A leading provider of chiropractic billing services in the U.S., Outsource Strategies International (OSI) provides end-to-end revenue cycle management solutions. Our team of AAPC-certified coders stays updated on CPT, ICD, HCPCS Level I and Level II codes and modifiers.
In today’s podcast, Meghann Drella, a Senior Solutions Manager at OSI, discusses the major medical coding changes for chiropractors in 2023.
Podcast Highlights
0:14 Major Chiropractic Coding Changes
01:00 Stay Up to date on E/M Coding
Read Transcript
Hello and welcome to our podcast series. My name is Meghann Drella and I’m a Senior Solutions Manager here at Outsource Strategies International. Today, I’ll be discussing the major medical coding changes for chiropractors in 2023.
0:14 Major Chiropractic Coding Changes
In 2023, chiropractors have to deal with several medical coding changes. The ICD-10 code changes that came into effect on Oct 1, 2022 comprise 1176 new codes, 28 revised codes and 287 deleted codes. For chiropractors, there are new ICD-10 codes for lumbar and lumbosacral disc disorders, spinal muscles weakness and atrophy, and more. There are also changes to coding and documenting for E/M services that chiropractors have to deal with in 2023. A chiropractic coding company can help practices submit accurate claims using the new codes and streamline their medical billing and coding process.
I’m going to be attaching a list of all the codes that will be changed for the upcoming year.

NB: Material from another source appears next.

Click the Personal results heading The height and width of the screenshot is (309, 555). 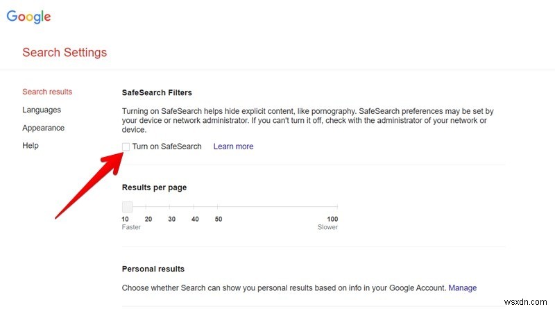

01:00 Stay Up to date on E/M Coding
The American Medical Association (AMA) released CPT Evaluation and Management (E/M) Code and guidelines effective January 2023 which builds on the revisions made to the E/M office visit code descriptors and documentation standards made in 2021. The AMA noted: “Documentation of e/m office visits will now be centered around how physicians think and take care of patients and not on mandatory standards that encouraged copy/paste and checking boxes.
The E/M updates address the persistent administrative burden problem for physicians in almost every specialty. Coding processes in nearly all E/M services are simpler and more flexible for providers of chiropractic billing services.
I hope this helps, but always remember that documentation as well as a thorough knowledge of payer regulations and guidelines is critical to ensure accurate reimbursement for the procedures performed.